2部ー第4話:信じる
那由多がありえないと露骨に顔を顰めた。
「いや……流石にそれはないんじゃねーか? いくらなんでも理解できねぇよ。オレを殺そうとして、殺せる場面で躊躇するつーのは、わかる。一応。けど、本命を殺すために予行練習をするってのはおかしいだろ? そのために、兄が無実の他人を殺して回っているって? アホか」
「そんなわけそれこそないさ。練習は大事だろ? 本番の時に失敗したら困るんだから」
「ねぇよ。オレが倫理を説くわけじゃねぇけど、他人の命は大事だろ」
「那由多の発言過去一面白いかも。バレンタインのチョコだって、本命に渡すのに手作りで失敗したら困るから練習するでしょ。それと同じだ」
「甘酸っぱいものと殺伐としたものを同列に出すんじゃねぇよ! お前の実体験か? 本命誰だよ!」
「実体験でもないし本命はいないよ。大体、失敗するかもしれない程度の腕前なら、手作りより有名ブランドのチョコを買って渡した方が喜ばれるだろ」
「オレは手作りの方が好きだけどって、バレンタインの話じゃねぇよ脱線しすぎだ!」
「うるさいなぁ」
ヒカゲが耳を軽く塞ぐと、那由多が盛大にため息を吐いてから、レースと再び向き合った。

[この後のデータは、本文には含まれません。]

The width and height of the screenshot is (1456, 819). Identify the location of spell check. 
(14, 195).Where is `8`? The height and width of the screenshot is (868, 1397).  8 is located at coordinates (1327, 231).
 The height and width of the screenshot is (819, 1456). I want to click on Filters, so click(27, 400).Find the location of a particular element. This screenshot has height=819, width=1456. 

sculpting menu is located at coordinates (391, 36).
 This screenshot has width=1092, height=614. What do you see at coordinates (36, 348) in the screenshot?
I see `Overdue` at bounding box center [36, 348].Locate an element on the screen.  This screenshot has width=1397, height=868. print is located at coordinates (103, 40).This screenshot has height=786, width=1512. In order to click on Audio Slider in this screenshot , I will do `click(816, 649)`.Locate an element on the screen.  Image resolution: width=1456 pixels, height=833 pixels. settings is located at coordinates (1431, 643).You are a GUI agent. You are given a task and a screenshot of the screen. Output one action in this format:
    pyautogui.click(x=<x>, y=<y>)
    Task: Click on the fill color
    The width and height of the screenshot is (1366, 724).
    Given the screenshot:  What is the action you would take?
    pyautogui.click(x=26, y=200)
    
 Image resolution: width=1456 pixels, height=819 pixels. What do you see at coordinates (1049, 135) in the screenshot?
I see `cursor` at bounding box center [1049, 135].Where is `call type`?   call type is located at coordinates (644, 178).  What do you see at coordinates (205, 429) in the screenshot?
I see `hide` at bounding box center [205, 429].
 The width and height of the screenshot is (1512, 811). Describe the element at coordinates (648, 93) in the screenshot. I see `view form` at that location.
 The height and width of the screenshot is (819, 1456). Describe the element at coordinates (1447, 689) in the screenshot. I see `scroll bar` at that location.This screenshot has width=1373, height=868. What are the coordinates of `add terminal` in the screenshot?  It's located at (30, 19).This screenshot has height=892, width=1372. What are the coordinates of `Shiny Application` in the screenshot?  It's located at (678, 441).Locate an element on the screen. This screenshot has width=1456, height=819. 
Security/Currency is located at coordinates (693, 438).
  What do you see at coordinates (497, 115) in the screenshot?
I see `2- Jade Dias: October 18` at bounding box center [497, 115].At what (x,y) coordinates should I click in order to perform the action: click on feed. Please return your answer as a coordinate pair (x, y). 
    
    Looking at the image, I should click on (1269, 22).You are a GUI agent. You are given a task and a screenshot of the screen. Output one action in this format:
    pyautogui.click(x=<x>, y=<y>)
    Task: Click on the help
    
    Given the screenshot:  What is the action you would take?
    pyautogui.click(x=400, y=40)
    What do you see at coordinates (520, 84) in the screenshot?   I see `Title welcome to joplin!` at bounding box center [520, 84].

「……で、レース、お前の兄なのか? 本当に、そうなのか? オレを殺したいから他の人を殺しているのか?」
尋ねられたレースは、瞳が落ち着きなく動き返答に迷っている。
「ゆっくり、お前が思ったことを伝えてくれればいい」
那由多が、レースの骨と皮しかないような肩に手を伸ばすと、彼女が震えたので恐怖だと受け取り、手を自分の膝に乗せ辛抱強く待つ。
静寂な時間が流れ、やがてレースがおずおずと口を開いた。
「違う。お兄ちゃんは、人殺しなんて残酷なことはできない」
はっきりとした口調で、レースは断定した。暗い瞳に、縋るような希望が映る。
「お兄ちゃんは、優しいよ……仮に、ほんとうに、もしもだけど……誰かを殺したいと、思っていても、そのために他の人を犠牲にしようなんて、お兄ちゃんは思わないよ……ぼくの、お兄ちゃんは……そんなこと、しない」
「違うよ」
ヒカゲはレースの言葉を上から重ね塗りする。
撫でてくれないと拗ねたのか、アルカはヒカゲの膝から飛び降りて上品な足取りで移動した。
「あ、ちょっとアルカ」
ヒカゲは手を伸ばしたが、猫のアルカはそのまま別室へと移動していった。
「お兄ちゃんは、人殺しなんて残酷なことはできないよ」
レースの瞳から大粒の涙が絶え間なく零れ落ちる。
「違うよ。残酷にならなければ那由多を殺せないから、殺人という罪に身を染めたんだ」
「違う違う違う」
賢明に、今までで一番生気溢れる形でレースが否定してくるのは、相手がヒカゲだからだろうか、とヒカゲは思った。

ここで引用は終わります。